→ **Problem description**
Among the lines below, copy exactly those from the one with "You are a computer-use" through the one with "Instruction: Click the キャンセル button", counting both ends.

→ **Material for this task**
+++

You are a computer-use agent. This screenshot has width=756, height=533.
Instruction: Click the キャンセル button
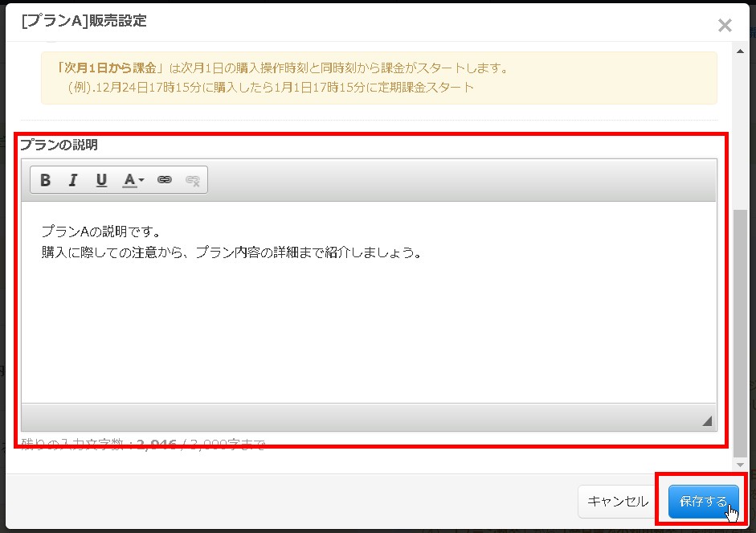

+++

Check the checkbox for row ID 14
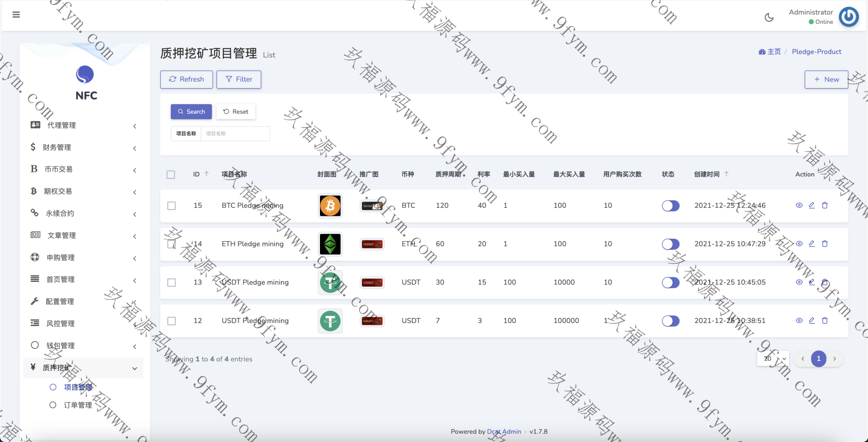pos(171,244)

+++

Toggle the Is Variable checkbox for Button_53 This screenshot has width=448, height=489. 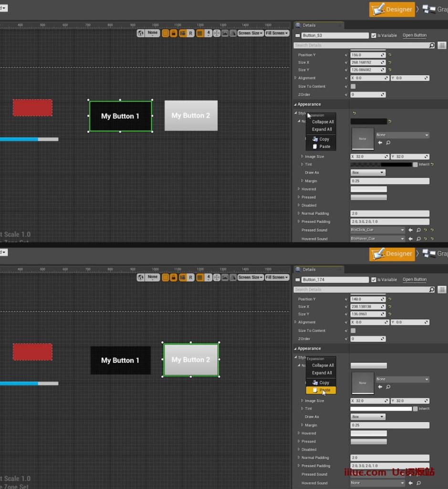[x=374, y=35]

+++

→ **Response to the exercise**
You are a computer-use agent. This screenshot has width=756, height=533.
Instruction: Click the キャンセル button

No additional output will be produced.